Se podría decir que el hombre que estaba sentado conmigo, en la mesa más lejana del bar, es el hombre de los ojos cansados. Puede ser, porque me dice que toda la vida fue un laburante, un deportista, jugaba al fútbol.
Entonces usurpo su pasado, le pregunto, me muestra las cicatrices en sus piernas de futbolista con total naturalidad donde lucen las marcas de los impactos de los tapones del botín del rival en su pierna. Y las callosidades en las manos.
Yo también fui ferroviario, pero después laburé en todo. Había que "parar la olla". Me dice.
Me agradece el café, me dice que esta ciudad se ha quedado sin el rumor que producen los trabajadores, ésa música que salía de los obreros de tanto ir y venir de los talleres, de los cosechadores apiñados en camiones. Me dice.
Esta ciudad ya nunca va a ser lo que siempre soñé, ¿sabe?
Y me cuenta aquellas leyendas de sudor y sangre que sus antepasados tuvieron en cruentas batallas contra aquellos arreglos brutales de los gobiernos y malos sindicatos. Y hoy, él mismo se sabe un hombre herido, cansado y viejo que por eso, me mira lento.
Me cuenta que ahora tiene otros enemigos. Y así me dice.
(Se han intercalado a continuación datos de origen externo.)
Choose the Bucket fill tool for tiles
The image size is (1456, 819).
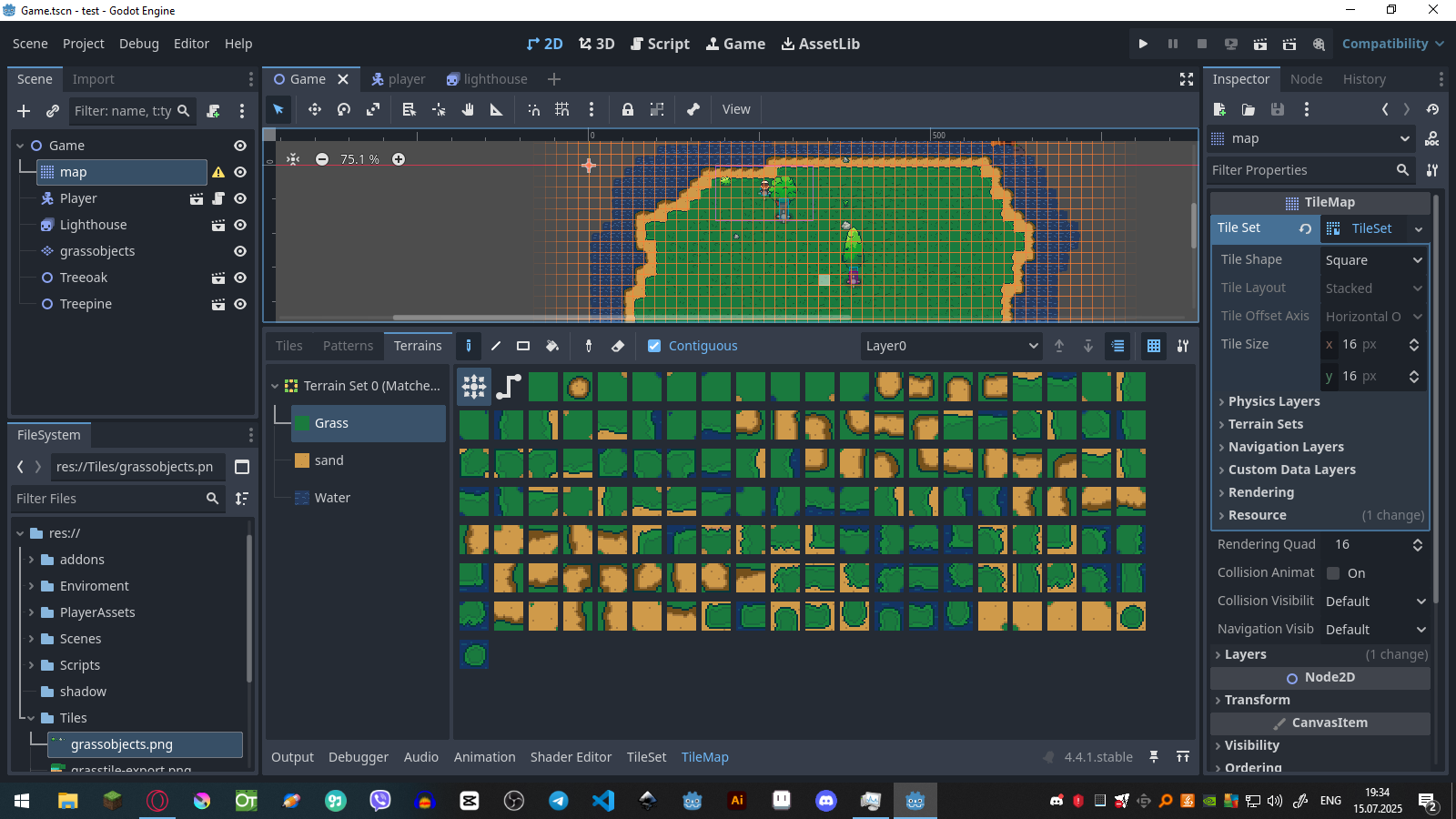(x=552, y=346)
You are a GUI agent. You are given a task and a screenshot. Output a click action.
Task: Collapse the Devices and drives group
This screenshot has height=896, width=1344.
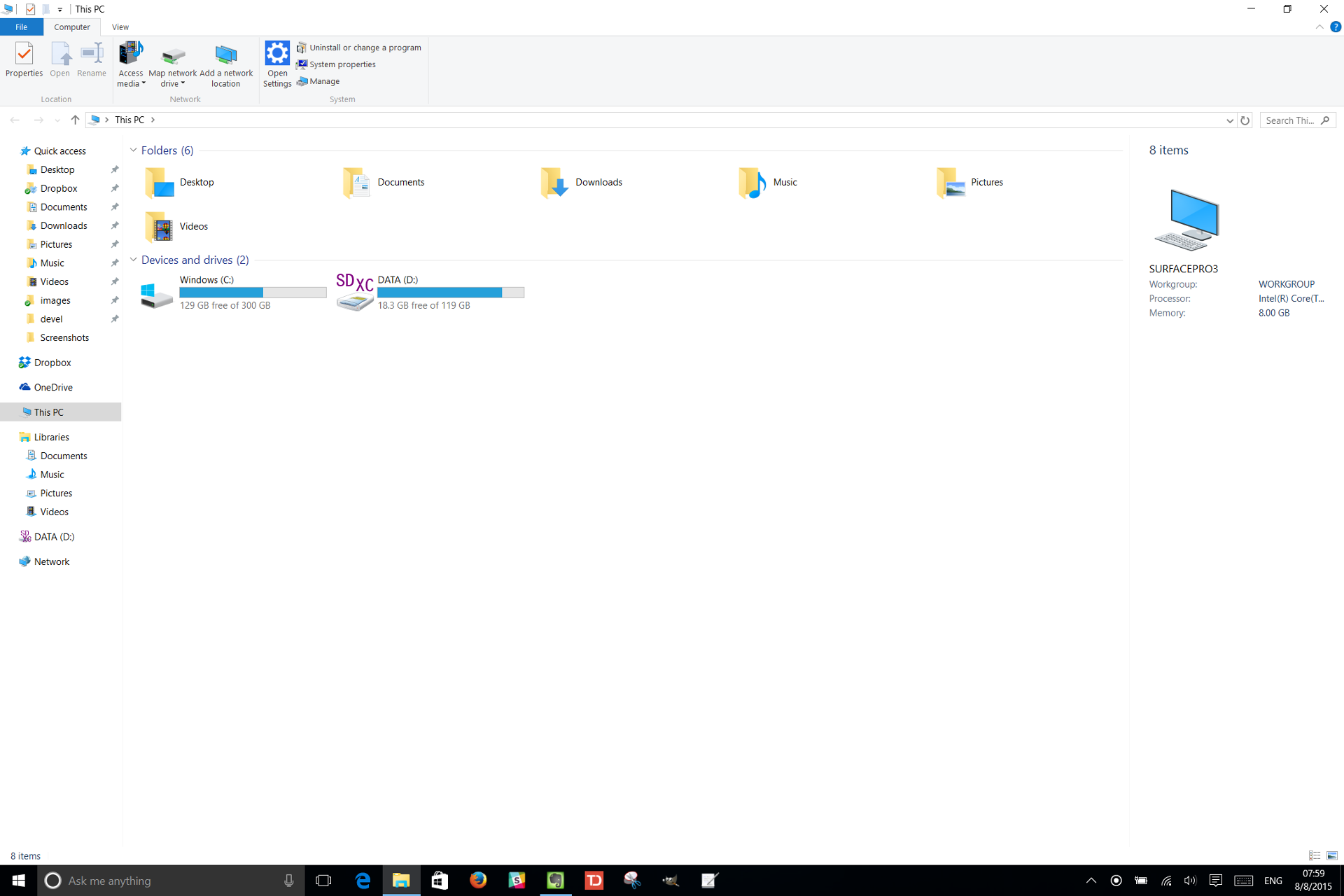(134, 260)
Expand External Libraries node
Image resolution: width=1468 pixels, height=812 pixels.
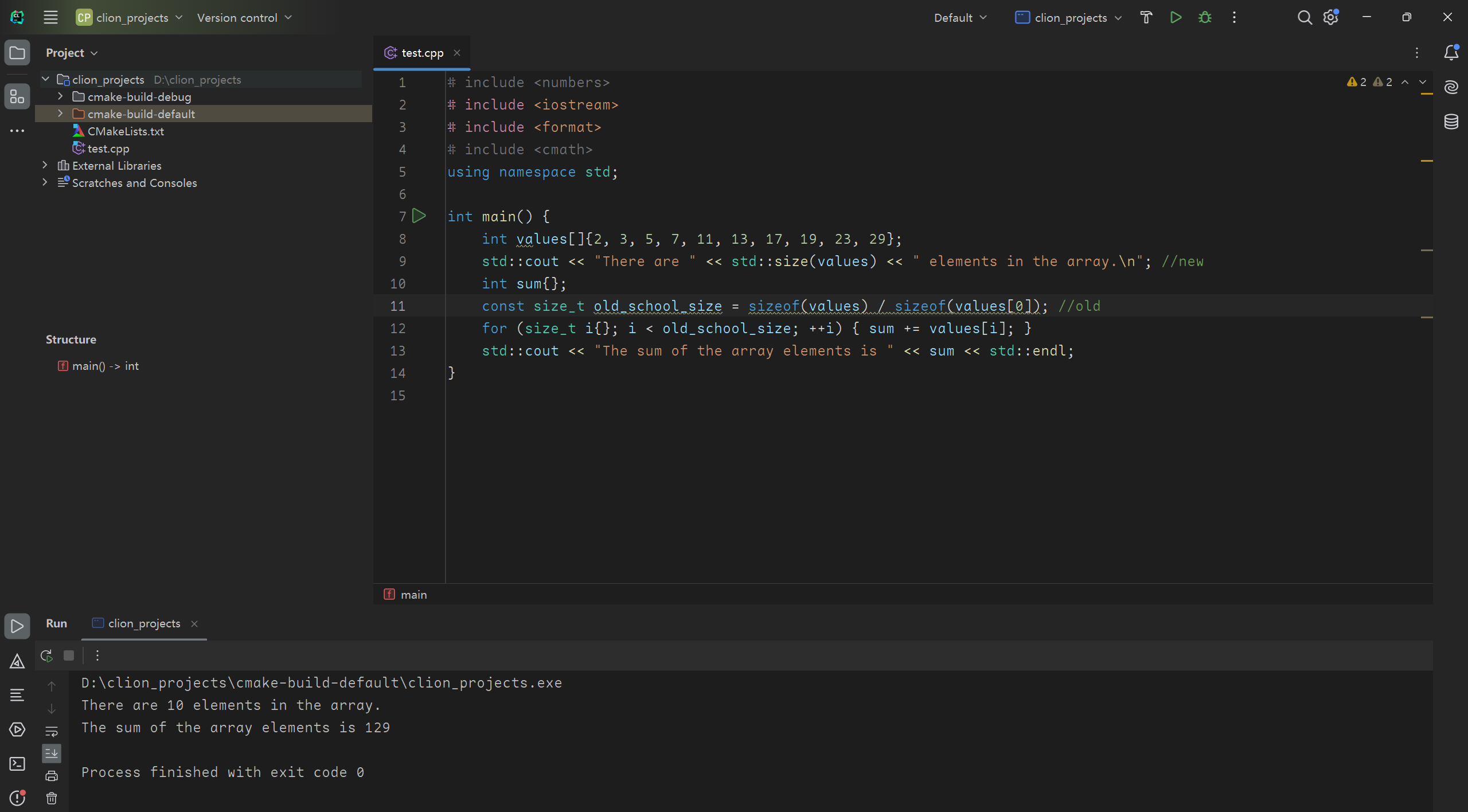45,165
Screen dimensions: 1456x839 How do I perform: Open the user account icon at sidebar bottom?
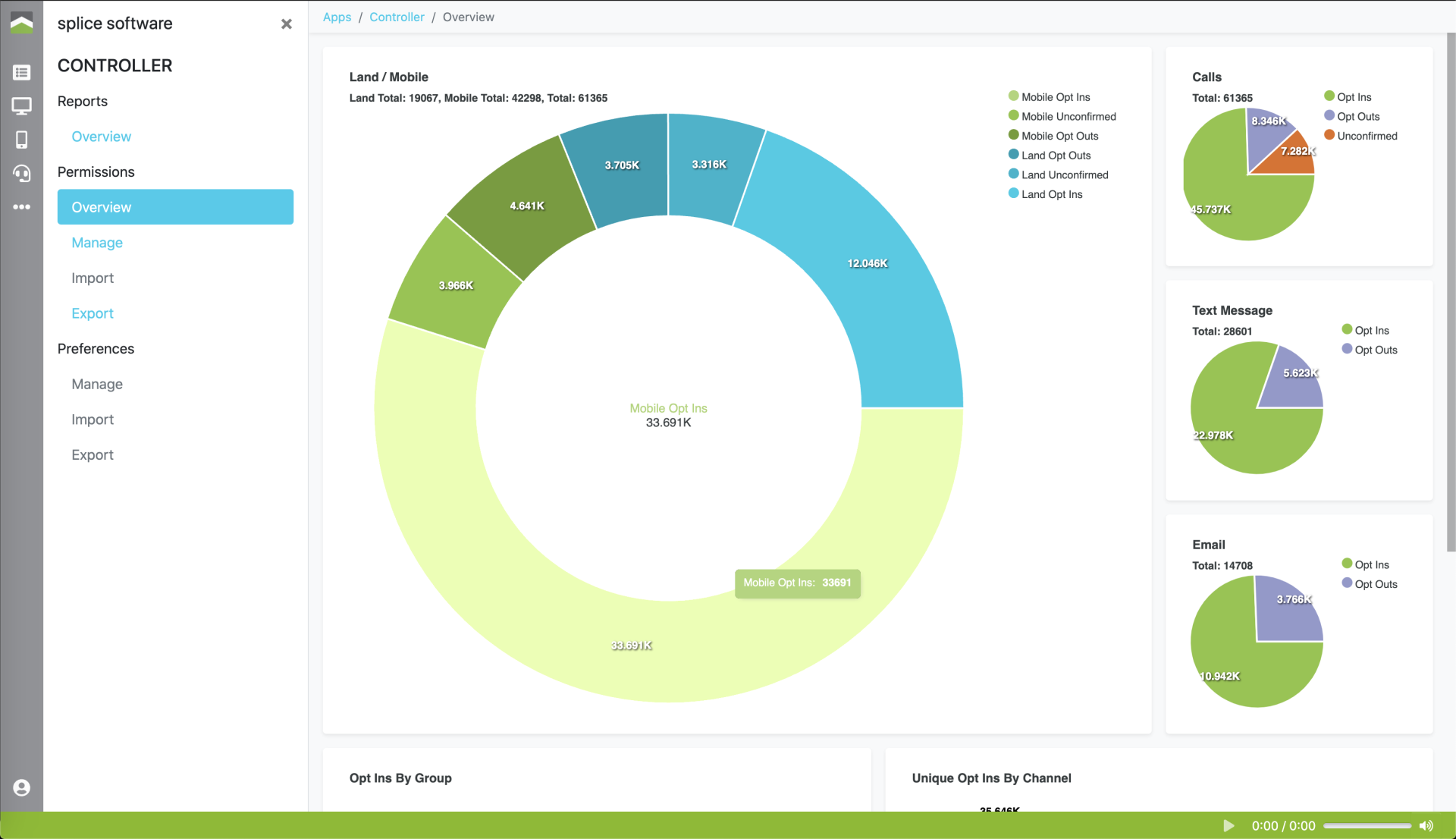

Es el alcohol, hace rato que tomo, pero tomo porque en lo que era mi casa entró esa cosa que aparece de repente, en las juntas de ciertos amigos de los amigos de nuestros hijos y nietos, es el que los acecha por las noches de bailes y plazas oscuras, el que apalea sin piedad a las familias, como a la mía, y a tantos otros hombres y mujeres, ¿sabe? Es el enemigo que no usa armas de fuego ni de las blancas, pero asfixia, nos separa a la familia y nos mata. Me dice.
No tiene Dios, por eso ataca. Hasta a los niños ataca, y mire don Quinteritos, esa cosa ya se ha vuelto una costumbre. Somos cientos y cientos de padres los que reclamamos día tras día que alguien la combata. Y nada, esa cosa nos quita todo sin permiso. Esa desgracia nos quita la familia, el honor, nos cubre de vergüenza, nos quita nuestro lugar en el mundo. Me dice.
Ha ingresado a nuestra vida con crueldad, vino a depredarnos como si fuésemos gusanos que molestamos y, casi siempre, empieza engañando a nuestros jóvenes incautitos. Si, es verdad, y no tan jóvenes también, pero nadie hace nada para sacarla y tirarla a las aguas hediondas de dónde vino. Me dice.
Si hubiésemos tenido conducta, disciplina y progreso, tal vez no hubiese entrado, le digo.
No lo se don Quinteritos. Para eso aquí nadie ha escrito un manual. No tenemos instrucciones claras para combatir esa crueldad. Yo no fui valiente, empecé a tomar. Me dice.
¿Usted sabe qué hacemos ahora? Porque se que usted escribe y lee mucho. ¿Usted cree que el gobierno nacional lo sabe? ¿Y? ¿Qué hacen? Y nosotros, ¿qué clase de resistencia vamos a poner para defendernos de los que nos entregan esta porquería?
Maldita droga, me dice.
Entonces se levanta, me saluda y sale del bar, se aleja por la vereda y yo lo sigo con la mirada hasta que dobla en la esquina. Pienso que es una linda hora para escribir un poema.
Un poema sobre la espantosa soledad. A veces, invisible.
Pero de ésos que devoren los hombres que viven solos. Y que resignados, esperan.